State leaders rounding out the new cohort are Jessica Baghian, assistant superintendent of the Louisiana Department of Education, and Eric Hall, chancellor for innovation of the Florida Department of Education.

The fellows will spend a year polishing their leadership skills and discussing the risks and possibilities involved in pushing for rapid change. Going forward, they will have continued access to mentorship and support from graduates of past cohorts, a third of whom are now state or district leaders.

As any school board member or second-rung district administrator tasked with searching for a new superintendent can attest, top leaders who have had success transforming large school districts are rare as hen’s teeth.
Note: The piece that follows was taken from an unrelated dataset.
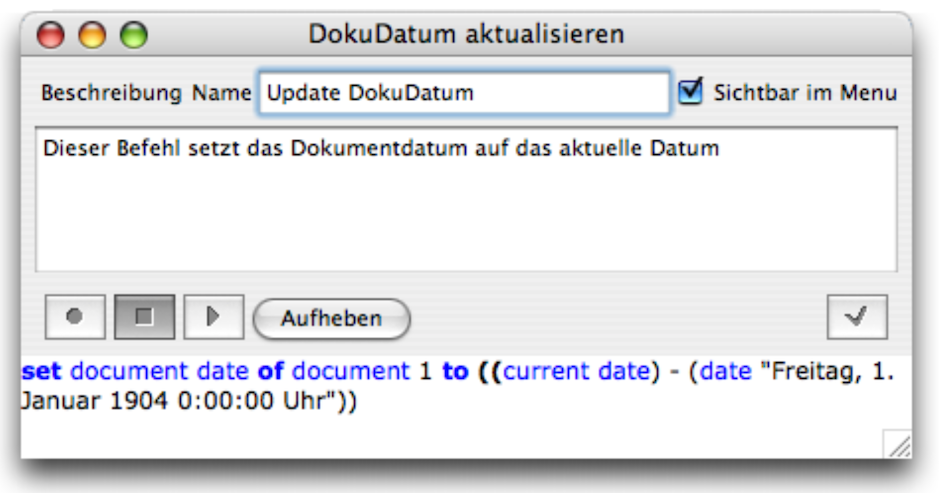Click into the Name field 'Update DokuDatum'
The image size is (939, 493).
[463, 94]
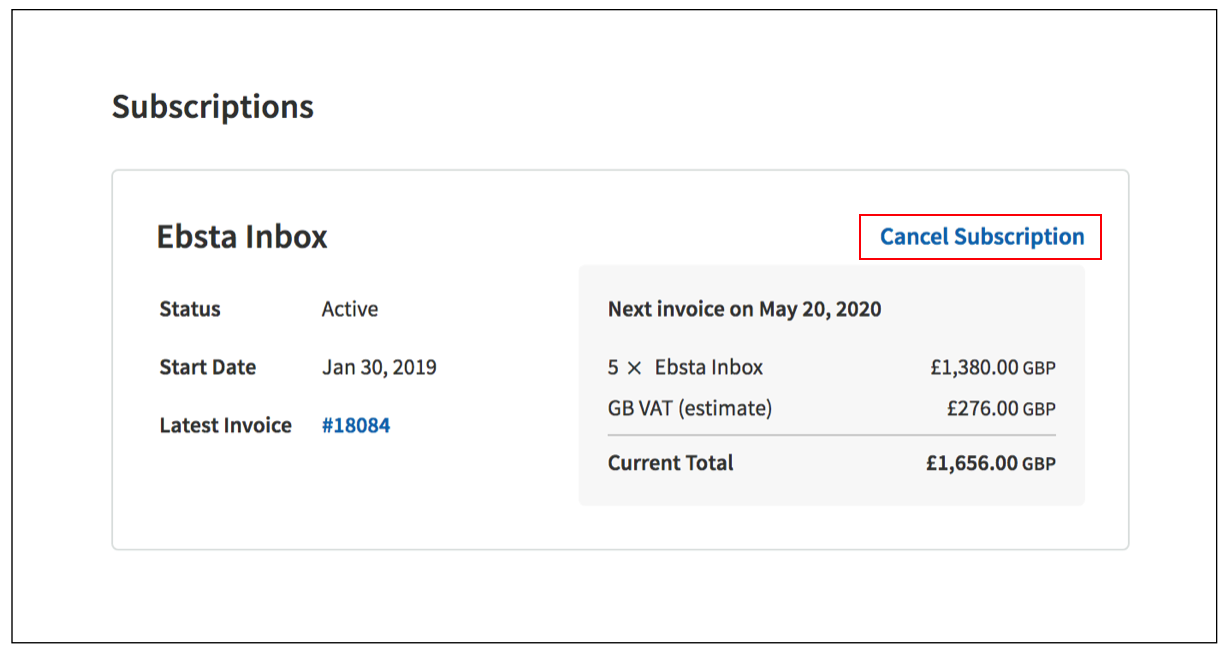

A school system committed to ensuring that its leadership is as diverse as its students can find the challenge even more daunting.

New superintendents, meanwhile, have had few places to turn for advice. Though it’s not a part of administrators’ conventional training, political skill — or lack thereof — can make or doom a strategic plan.

Past cohort members recently took a public stance in support of Robert Runcie, superintendent of Florida’s Broward County Public Schools, whose reappointment was challenged by controversy over his handling of last year’s Parkland tragedy. (Runcie was ultimately extended a new contract.)

Denver Public Schools Superintendent Susana Cordova, who recently took over from Tom Boasberg (who is also a Chiefs for Change board member) said her time in the program was invaluable. “Chiefs for Change has built a community of leaders who empower each other to do what’s best for kids and build off each other’s successes,” she said. “I’m thankful to be a part of this growing network.”

Chiefs for Change describes the new cohort as politically diverse. In addition, six of the locations where the future chiefs work have used some version of what’s known as a portfolio strategy, in which in-district schools and sometimes public charter schools are managed using an autonomy-for-accountability framework. Denver, San Antonio, Cleveland, and Louisiana’s Orleans Parish have all drawn attention for their portfolio efforts.